The movie tells a fictional story based on the journals of two real-life explorers who ventured into the jungle 31 years apart. In 1909 and 1940, respectively, German scientist Theodor Koch-Grünberg (Jan Bijvoet) and American Richard Evans Schultes (Brionne Davis) solicited indigenous shaman Karamakate’s (Nilbio Torres and Antonio Bolívar Salvador) help in finding the sacred yakurna plant, unleashing a unique clash of cultures that Guerra conveys through a storyline that the natives themselves helped create.

“We really turned this sort of genre on its head and we gave the protagonist to the indigenous peoples,” Guerra said. “The film is told from their point of view and listens to their voice because we made it together with them. They helped us write the script and they had a big involvement, both in front and behind the camera. So that’s what made the film truly special.”

The indigenous people portrayed in Guerra’s film are not professional actors; they are native Amazonians to whom Guerra and his film crew provided acting lessons prior to filming.

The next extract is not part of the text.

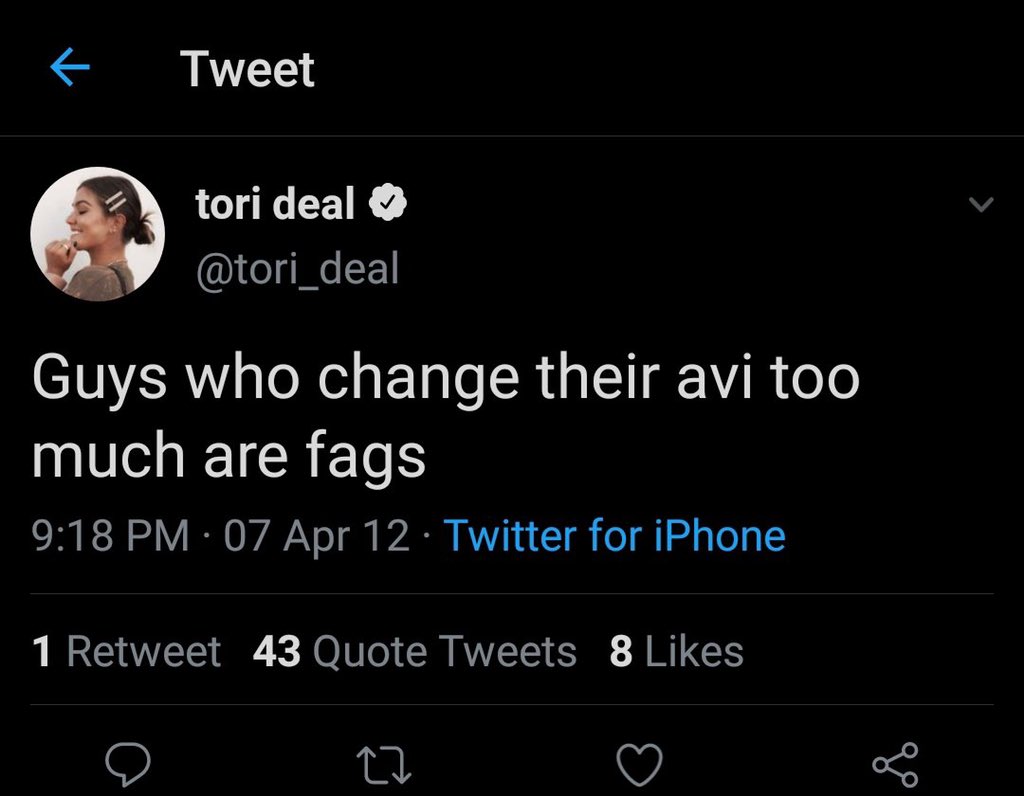
Task: Open the share icon options
Action: pyautogui.click(x=895, y=764)
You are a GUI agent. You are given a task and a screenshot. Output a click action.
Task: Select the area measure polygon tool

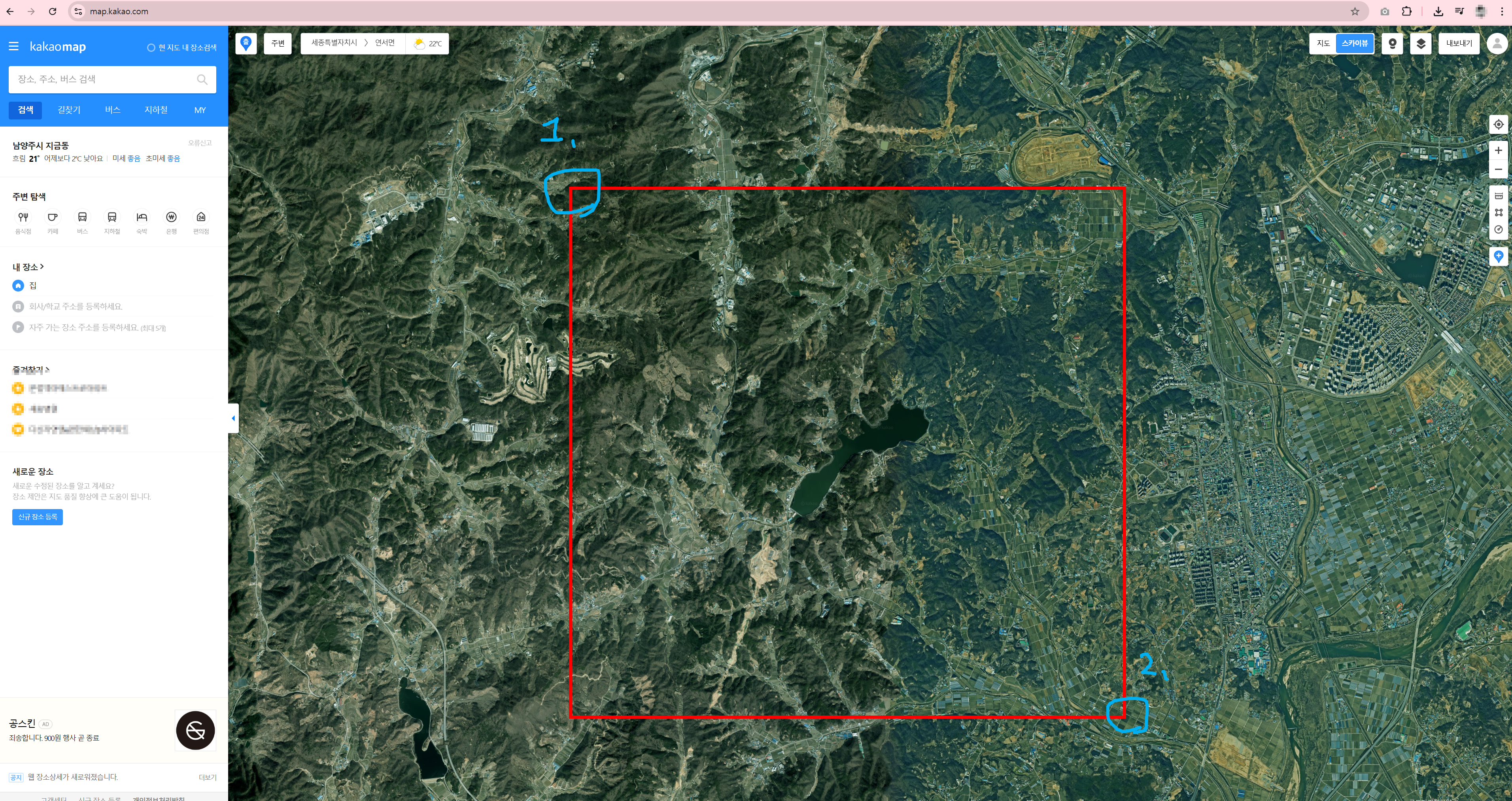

“We found that they have strength; they have an oral tradition that they have kept alive for thousands of years, and this oral tradition gives them the ability to truly listen,” said Guerra. “And that’s something that’s hard to find in an actor.”

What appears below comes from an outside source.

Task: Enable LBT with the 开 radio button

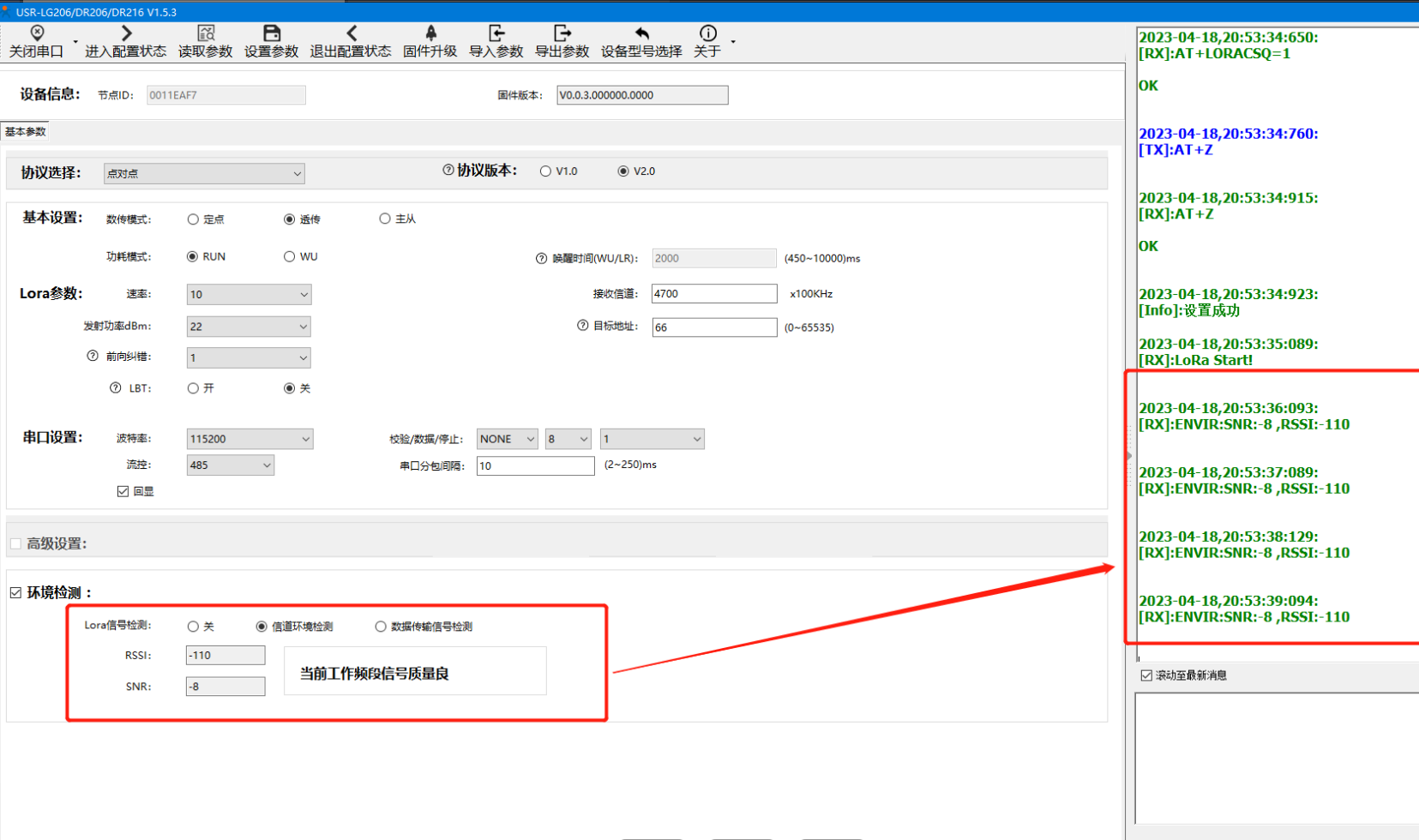Action: click(193, 388)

The film’s success has Colombians in a state of euphoria -- Guerra said President Juan Manuel Santos phoned him personally congratulate him.

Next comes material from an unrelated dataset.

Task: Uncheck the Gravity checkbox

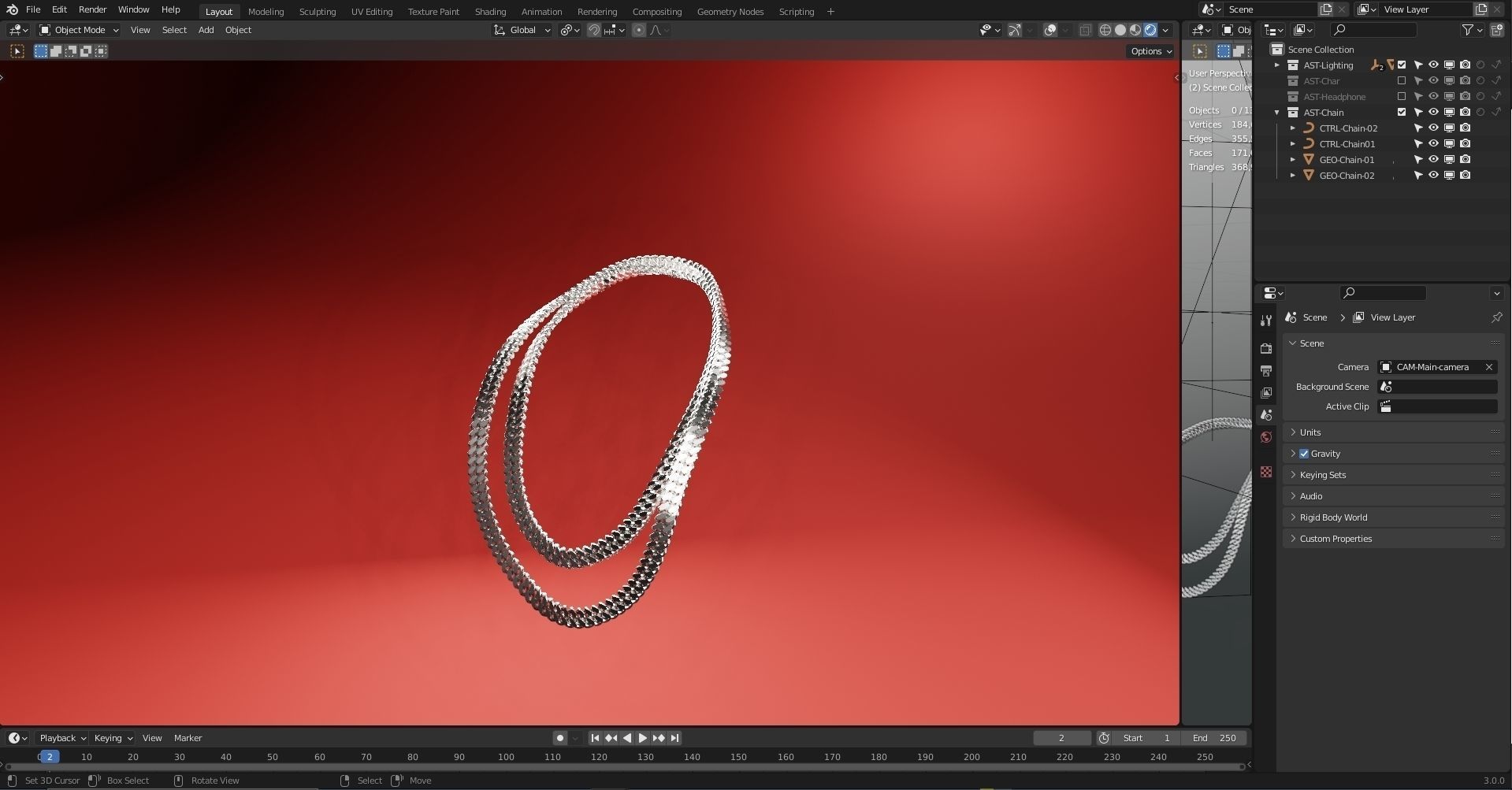Action: click(1304, 454)
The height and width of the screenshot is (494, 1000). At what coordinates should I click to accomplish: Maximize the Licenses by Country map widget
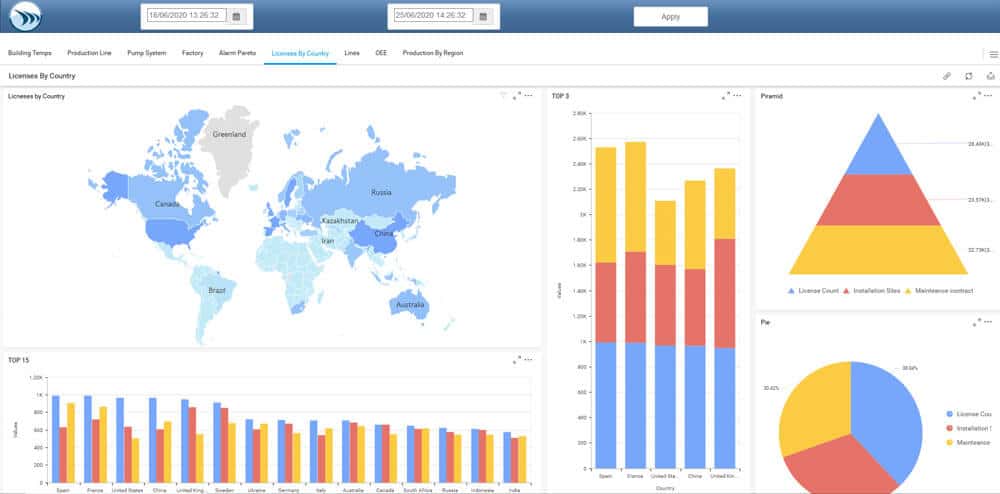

To date the movie has won awards in prestigious film festivals in Cannes (Art Cinema Award), Mar de Plata (Golden Astor) and at the Odessa International Film Festival, where it got a special jury mention.

“It’s a big deal here in Colombia,” he said. “It really means a lot to us because people see it as a big recognition of the growth and quality that Colombian cinema has achieved in the last years.”

After its tour at Sundance (Jan. 21-31), “Embrace of the Serpent” is set to be released in U.S. theatres in mid-February.